73
votes

I have seen in many posts that "in most of the cases array names decay into pointers".
Can I know in what cases/expressions the array name doesn't decay into a pointer to its first elements?

1
More context is required: Are you working in a specific language? Do you have an example?abiessu
consider C language. And i'm looking for an example where array names doesn't decay into pointer.nj-ath
@TheJoker I given here an answer in which I show this casesGrijesh Chauhan
Re H2Co3's second point, i.e. with sizeof, I'm reading Head First C, and it first illustrates pointer decay using sizeof(msg) inside a function where msg was passed in as an argument. They had a little box explaining that an array variable decays to a pointer when it's passed into a function as an argument (paraphrasing) so you get 4 or 8 (bytes), not array size. I got confused because in the next chapter on the string library, they introduce strlen() and use it the same way they'd used sizeof(). I came here to straighten my head out and now you twisted it up a little more. :Ppunstress
This answer has all the exceptions with examples.legends2k

1 Answers

63
votes

Sure.

In C99 there are three fundamental cases, namely:

  1. when it's the argument of the & (address-of) operator.

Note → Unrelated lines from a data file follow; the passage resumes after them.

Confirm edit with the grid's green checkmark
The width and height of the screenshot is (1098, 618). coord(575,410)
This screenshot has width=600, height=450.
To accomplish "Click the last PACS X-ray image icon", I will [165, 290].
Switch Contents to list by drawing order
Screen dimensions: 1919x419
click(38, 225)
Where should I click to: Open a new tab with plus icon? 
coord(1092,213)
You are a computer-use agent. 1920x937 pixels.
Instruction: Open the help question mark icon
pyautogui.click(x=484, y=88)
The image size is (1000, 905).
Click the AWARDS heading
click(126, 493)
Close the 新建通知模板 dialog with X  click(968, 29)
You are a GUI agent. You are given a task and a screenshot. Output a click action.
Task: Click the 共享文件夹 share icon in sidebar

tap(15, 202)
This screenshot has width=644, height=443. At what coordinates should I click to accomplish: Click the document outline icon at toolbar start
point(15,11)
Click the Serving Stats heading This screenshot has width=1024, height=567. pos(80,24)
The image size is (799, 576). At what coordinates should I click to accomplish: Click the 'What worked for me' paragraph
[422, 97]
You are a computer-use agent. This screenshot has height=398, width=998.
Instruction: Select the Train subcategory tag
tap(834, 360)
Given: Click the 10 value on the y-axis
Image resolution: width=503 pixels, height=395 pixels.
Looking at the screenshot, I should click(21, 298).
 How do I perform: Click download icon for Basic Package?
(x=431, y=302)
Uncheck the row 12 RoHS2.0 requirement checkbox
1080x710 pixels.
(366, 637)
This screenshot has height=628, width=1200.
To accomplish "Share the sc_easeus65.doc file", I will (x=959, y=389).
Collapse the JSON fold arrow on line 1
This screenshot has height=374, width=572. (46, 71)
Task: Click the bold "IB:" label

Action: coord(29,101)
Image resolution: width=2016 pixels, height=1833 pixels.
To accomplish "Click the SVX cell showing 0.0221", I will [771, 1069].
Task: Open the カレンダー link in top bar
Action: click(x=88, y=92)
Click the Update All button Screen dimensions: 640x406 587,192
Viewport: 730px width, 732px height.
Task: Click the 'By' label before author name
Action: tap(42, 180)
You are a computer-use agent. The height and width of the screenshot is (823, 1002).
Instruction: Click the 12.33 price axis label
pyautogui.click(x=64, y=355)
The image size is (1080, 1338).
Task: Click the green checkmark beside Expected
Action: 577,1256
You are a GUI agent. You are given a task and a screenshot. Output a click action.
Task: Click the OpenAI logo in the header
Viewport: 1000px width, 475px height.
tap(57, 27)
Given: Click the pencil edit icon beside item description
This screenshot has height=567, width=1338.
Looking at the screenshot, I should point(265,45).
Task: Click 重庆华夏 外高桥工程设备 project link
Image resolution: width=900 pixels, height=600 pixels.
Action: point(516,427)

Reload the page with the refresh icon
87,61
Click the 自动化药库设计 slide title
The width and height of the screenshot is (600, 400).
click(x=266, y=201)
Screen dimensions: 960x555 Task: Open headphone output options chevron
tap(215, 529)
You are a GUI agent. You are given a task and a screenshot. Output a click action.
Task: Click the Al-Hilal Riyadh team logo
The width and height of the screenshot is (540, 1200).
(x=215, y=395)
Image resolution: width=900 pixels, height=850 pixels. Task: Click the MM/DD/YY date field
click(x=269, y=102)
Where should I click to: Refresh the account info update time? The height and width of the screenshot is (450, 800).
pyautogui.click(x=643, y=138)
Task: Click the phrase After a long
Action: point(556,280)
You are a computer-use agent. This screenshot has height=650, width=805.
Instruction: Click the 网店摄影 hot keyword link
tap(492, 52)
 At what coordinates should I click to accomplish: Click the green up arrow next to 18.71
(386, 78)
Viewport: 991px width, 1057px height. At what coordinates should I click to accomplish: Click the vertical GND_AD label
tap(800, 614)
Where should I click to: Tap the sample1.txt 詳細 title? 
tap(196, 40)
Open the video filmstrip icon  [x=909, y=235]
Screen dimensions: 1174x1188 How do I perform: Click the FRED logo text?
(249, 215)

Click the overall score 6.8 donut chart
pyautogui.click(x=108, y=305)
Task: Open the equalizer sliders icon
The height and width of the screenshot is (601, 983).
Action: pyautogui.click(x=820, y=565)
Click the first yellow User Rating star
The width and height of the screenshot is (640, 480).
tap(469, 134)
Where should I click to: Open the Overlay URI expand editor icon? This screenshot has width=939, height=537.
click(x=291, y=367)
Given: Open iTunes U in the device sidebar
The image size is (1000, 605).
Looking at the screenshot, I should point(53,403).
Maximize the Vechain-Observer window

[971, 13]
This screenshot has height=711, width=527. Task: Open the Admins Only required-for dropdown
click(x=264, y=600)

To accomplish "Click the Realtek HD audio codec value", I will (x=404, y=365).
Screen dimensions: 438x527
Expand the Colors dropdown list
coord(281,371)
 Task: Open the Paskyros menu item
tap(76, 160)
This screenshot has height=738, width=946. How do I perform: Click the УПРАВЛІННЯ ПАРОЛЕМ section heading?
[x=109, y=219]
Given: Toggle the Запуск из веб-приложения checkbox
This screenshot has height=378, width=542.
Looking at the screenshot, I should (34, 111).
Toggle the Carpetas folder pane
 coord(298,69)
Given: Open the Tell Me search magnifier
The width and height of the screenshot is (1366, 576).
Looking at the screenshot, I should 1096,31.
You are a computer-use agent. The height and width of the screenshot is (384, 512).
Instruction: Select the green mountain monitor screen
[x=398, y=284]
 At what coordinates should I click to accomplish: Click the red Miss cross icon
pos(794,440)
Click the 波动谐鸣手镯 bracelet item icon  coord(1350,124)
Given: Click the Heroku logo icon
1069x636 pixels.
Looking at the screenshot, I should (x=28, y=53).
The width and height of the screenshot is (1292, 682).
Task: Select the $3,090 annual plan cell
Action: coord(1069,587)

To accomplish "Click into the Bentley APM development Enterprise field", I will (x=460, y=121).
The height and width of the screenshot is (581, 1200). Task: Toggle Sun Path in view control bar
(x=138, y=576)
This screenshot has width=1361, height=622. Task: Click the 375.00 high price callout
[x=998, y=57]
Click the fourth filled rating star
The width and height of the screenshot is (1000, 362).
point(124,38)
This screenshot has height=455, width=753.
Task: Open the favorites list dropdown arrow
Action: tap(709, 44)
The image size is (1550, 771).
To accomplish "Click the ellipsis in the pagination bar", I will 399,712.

  2. when it's the argument of the sizeof operator.

  3. When it's a string literal of type char [N + 1] or a wide string literal of type wchar_t [N + 1] (N is the length of the string) which is used to initialize an array, as in char str[] = "foo"; or wchar_t wstr[] = L"foo";.

Furthermore, in C11, the newly introduced alignof operator doesn't let its array argument decay into a pointer either.

In C++, there are additional rules, for example, when it's passed by reference.